▸ **GOAL OF THE EXERCISE**:
Lay out every line below, from the one containing "Visit our Facebook Profile (227, 1745)" down to the one containing "Agence de traduction multilingue Laayoune", as a Markdown table with columns No and Line. Number the lines in order and leave out any blank ones.

▸ **RAW DATA**:
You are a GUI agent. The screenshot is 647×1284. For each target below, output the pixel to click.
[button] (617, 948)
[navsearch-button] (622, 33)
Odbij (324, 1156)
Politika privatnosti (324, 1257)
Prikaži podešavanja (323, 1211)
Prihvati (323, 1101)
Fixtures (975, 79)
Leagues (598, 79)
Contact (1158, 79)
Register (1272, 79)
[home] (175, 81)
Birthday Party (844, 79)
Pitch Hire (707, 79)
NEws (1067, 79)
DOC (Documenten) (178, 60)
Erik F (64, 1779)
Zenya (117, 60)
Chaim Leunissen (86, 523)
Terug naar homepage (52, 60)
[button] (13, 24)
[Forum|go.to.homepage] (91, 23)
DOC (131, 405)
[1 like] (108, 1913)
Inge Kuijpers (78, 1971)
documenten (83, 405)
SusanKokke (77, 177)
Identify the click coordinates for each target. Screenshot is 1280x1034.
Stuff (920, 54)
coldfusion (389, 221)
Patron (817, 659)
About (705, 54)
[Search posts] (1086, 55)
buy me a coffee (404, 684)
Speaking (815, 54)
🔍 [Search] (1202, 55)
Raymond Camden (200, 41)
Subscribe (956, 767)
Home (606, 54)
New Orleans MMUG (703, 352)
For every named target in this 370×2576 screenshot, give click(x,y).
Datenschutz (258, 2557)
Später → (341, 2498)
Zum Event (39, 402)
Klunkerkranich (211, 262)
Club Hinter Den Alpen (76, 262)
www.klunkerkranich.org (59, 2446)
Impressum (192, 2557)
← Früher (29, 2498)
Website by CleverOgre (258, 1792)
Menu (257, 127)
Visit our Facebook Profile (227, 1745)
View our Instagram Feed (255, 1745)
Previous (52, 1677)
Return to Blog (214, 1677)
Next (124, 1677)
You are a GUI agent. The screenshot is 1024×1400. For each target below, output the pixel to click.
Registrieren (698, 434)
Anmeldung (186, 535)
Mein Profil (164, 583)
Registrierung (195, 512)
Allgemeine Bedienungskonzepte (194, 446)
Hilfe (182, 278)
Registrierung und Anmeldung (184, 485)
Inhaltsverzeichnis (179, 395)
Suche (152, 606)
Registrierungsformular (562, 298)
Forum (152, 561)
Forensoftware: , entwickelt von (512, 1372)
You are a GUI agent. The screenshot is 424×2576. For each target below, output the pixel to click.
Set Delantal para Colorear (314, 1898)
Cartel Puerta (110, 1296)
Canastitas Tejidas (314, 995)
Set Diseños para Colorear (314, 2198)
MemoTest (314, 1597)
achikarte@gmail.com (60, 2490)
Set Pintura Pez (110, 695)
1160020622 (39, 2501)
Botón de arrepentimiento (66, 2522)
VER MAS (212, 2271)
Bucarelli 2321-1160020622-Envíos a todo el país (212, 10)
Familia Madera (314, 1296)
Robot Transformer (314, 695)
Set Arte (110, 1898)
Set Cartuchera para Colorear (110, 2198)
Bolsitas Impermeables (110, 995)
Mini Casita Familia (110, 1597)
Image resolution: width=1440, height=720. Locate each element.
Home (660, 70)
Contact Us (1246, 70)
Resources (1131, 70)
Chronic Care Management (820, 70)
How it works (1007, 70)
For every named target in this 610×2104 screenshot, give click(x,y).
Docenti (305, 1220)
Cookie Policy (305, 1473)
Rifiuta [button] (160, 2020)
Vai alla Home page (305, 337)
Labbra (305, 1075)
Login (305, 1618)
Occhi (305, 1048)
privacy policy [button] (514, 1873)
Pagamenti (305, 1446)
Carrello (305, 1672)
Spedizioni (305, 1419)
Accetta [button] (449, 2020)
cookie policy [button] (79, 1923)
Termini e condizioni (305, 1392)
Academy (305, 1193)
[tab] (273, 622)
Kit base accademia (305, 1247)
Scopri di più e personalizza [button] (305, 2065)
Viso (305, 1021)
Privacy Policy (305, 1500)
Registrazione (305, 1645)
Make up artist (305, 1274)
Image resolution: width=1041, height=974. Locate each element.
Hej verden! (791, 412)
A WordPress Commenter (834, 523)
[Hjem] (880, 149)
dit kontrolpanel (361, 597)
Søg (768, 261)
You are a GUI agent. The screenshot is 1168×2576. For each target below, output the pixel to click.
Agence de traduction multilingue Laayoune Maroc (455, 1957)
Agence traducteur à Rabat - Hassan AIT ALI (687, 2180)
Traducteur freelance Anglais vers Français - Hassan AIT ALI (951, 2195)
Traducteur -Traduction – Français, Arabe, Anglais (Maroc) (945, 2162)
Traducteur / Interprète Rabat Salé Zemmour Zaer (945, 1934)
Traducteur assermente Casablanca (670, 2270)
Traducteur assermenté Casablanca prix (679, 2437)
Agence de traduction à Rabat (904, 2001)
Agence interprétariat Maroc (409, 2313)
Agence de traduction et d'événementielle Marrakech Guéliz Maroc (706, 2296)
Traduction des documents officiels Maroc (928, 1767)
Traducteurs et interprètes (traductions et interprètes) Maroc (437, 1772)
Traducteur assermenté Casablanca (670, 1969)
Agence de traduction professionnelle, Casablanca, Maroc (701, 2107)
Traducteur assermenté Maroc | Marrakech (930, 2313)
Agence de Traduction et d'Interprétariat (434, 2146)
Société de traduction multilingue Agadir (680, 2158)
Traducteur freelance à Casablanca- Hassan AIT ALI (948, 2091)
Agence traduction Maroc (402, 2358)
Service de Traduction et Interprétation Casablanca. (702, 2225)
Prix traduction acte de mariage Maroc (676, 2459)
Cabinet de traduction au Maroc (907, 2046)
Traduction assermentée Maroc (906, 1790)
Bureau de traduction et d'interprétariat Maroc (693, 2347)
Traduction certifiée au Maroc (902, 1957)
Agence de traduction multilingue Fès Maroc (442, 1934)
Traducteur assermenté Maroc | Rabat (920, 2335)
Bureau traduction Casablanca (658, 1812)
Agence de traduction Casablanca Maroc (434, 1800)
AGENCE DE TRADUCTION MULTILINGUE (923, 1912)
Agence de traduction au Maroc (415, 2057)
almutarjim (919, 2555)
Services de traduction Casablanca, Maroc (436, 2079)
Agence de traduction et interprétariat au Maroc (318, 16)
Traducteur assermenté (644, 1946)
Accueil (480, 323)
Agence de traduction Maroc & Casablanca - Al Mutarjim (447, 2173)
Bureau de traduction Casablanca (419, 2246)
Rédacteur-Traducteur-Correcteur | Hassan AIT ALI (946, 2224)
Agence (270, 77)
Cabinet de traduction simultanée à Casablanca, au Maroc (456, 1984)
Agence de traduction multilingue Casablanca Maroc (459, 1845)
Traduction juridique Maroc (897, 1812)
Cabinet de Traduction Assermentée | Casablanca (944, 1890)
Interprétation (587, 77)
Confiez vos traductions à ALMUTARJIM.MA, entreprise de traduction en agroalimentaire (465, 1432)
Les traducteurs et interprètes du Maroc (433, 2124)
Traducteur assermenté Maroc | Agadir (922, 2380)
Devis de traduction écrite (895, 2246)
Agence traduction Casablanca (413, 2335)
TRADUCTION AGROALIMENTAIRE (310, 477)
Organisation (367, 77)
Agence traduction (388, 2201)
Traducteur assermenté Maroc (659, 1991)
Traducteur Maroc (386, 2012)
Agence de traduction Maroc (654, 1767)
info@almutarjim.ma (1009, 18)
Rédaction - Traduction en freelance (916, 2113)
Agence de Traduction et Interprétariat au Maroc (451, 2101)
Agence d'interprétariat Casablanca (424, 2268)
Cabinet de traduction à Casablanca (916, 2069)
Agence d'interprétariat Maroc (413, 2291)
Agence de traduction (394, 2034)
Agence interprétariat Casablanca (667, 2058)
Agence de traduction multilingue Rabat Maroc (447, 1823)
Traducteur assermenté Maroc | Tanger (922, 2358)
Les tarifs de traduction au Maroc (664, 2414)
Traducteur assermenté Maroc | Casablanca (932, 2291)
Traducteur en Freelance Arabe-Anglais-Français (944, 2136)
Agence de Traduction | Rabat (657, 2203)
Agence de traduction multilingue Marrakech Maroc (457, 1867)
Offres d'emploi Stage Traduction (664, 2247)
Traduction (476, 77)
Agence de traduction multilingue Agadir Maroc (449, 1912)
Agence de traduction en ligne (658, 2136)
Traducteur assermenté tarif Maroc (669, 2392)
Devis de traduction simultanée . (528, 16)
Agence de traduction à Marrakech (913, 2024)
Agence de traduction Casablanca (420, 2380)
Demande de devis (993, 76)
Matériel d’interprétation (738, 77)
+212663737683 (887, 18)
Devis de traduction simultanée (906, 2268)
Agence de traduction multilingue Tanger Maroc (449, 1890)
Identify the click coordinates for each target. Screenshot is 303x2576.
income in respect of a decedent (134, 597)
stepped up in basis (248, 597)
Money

▸ **THE ANSWER**:
| No | Line |
|---|---|
| 1 | Visit our Facebook Profile (227, 1745) |
| 2 | View our Instagram Feed (255, 1745) |
| 3 | Previous (52, 1677) |
| 4 | Return to Blog (214, 1677) |
| 5 | Next (124, 1677) |
| 6 | You are a GUI agent. The screenshot is 1024×1400. For each target below, output the pixel to click. |
| 7 | Registrieren (698, 434) |
| 8 | Anmeldung (186, 535) |
| 9 | Mein Profil (164, 583) |
| 10 | Registrierung (195, 512) |
| 11 | Allgemeine Bedienungskonzepte (194, 446) |
| 12 | Hilfe (182, 278) |
| 13 | Registrierung und Anmeldung (184, 485) |
| 14 | Inhaltsverzeichnis (179, 395) |
| 15 | Suche (152, 606) |
| 16 | Registrierungsformular (562, 298) |
| 17 | Forum (152, 561) |
| 18 | Forensoftware: , entwickelt von (512, 1372) |
| 19 | You are a GUI agent. The screenshot is 424×2576. For each target below, output the pixel to click. |
| 20 | Set Delantal para Colorear (314, 1898) |
| 21 | Cartel Puerta (110, 1296) |
| 22 | Canastitas Tejidas (314, 995) |
| 23 | Set Diseños para Colorear (314, 2198) |
| 24 | MemoTest (314, 1597) |
| 25 | achikarte@gmail.com (60, 2490) |
| 26 | Set Pintura Pez (110, 695) |
| 27 | 1160020622 (39, 2501) |
| 28 | Botón de arrepentimiento (66, 2522) |
| 29 | VER MAS (212, 2271) |
| 30 | Bucarelli 2321-1160020622-Envíos a todo el país (212, 10) |
| 31 | Familia Madera (314, 1296) |
| 32 | Robot Transformer (314, 695) |
| 33 | Set Arte (110, 1898) |
| 34 | Set Cartuchera para Colorear (110, 2198) |
| 35 | Bolsitas Impermeables (110, 995) |
| 36 | Mini Casita Familia (110, 1597) |
| 37 | Image resolution: width=1440, height=720. Locate each element. |
| 38 | Home (660, 70) |
| 39 | Contact Us (1246, 70) |
| 40 | Resources (1131, 70) |
| 41 | Chronic Care Management (820, 70) |
| 42 | How it works (1007, 70) |
| 43 | For every named target in this 610×2104 screenshot, give click(x,y). |
| 44 | Docenti (305, 1220) |
| 45 | Cookie Policy (305, 1473) |
| 46 | Rifiuta [button] (160, 2020) |
| 47 | Vai alla Home page (305, 337) |
| 48 | Labbra (305, 1075) |
| 49 | Login (305, 1618) |
| 50 | Occhi (305, 1048) |
| 51 | privacy policy [button] (514, 1873) |
| 52 | Pagamenti (305, 1446) |
| 53 | Carrello (305, 1672) |
| 54 | Spedizioni (305, 1419) |
| 55 | Accetta [button] (449, 2020) |
| 56 | cookie policy [button] (79, 1923) |
| 57 | Termini e condizioni (305, 1392) |
| 58 | Academy (305, 1193) |
| 59 | [tab] (273, 622) |
| 60 | Kit base accademia (305, 1247) |
| 61 | Scopri di più e personalizza [button] (305, 2065) |
| 62 | Viso (305, 1021) |
| 63 | Privacy Policy (305, 1500) |
| 64 | Registrazione (305, 1645) |
| 65 | Make up artist (305, 1274) |
| 66 | Image resolution: width=1041, height=974. Locate each element. |
| 67 | Hej verden! (791, 412) |
| 68 | A WordPress Commenter (834, 523) |
| 69 | [Hjem] (880, 149) |
| 70 | dit kontrolpanel (361, 597) |
| 71 | Søg (768, 261) |
| 72 | You are a GUI agent. The screenshot is 1168×2576. For each target below, output the pixel to click. |
| 73 | Agence de traduction multilingue Laayoune Maroc (455, 1957) |